Bisnis.com, JAKARTA—Gabungan Perusahaan Farmasi Indonesia menilai kinerja pertumbuhan sektoral yang menjadi tumpuan pertumbuhan industri non migas sepanjang 2015 ditopang oleh belanja pemerintah pada bidang kesehatan.
Darodjatun Sanusi, Direktur Eksekutif Gabungan Perusahaan Farmasi (GP Farmasi), mengatakan pertumbuhan industri farmasi saat ini masih jauh dari potensi sebenarnya, mengingat belum baiknya struktur industri ini.
“Kita masih ketergantungan impor bahan baku. Oleh karena itu kami minta pemerintah membuka 100% investasi asing pada industri bahan baku farmasi, selama ini hanya 85%,” tuturnya kepada Bisnis.com.
Selain itu, pemerintah harus menjamin produk yang dihasilkan oleh industri bahan baku dalam negeri digunakan dalam program jaminan kesehatan nasional.
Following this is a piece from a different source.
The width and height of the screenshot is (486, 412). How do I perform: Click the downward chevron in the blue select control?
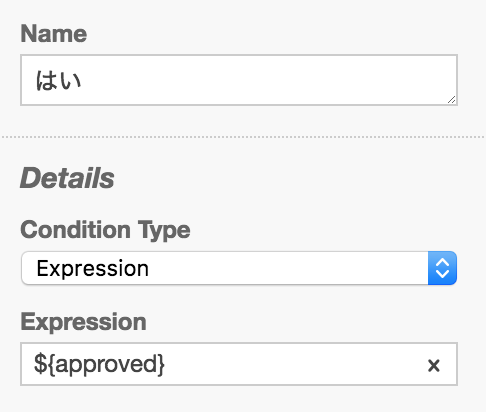[x=442, y=274]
Tidak adanya kepastian ini menyebabkan investor enggan mendirikan industri hulu di Indonesia.
Pertumbuhan yang jauh dari potensi sebenarnya, ujarnya, juga terlihat dari pasar farmasi Indonesia di kancah Asean yang hanya 27%, padahal, dengan populasi terbesar, Indonesia menggenggam 43% pasar regional.
Oleh karena itu, lanjutnya, industri farmasi yang dikategorikan sebagai industri strategis nasional membutuhkan sejumlah insentif guna menarik minat investasi produsen hulu dari China, India atau Amerika Serikat.
“Jika pemerintah menjamin produk dari industri bahan baku dapat diserap program JKN, ini sudah sebuah insentif. Pasalnya, investasi di Indonesia sangat besar, berisiko, kurang teknologi dan SDM. Kita harus buka investasi asing 100%,” tuturnya.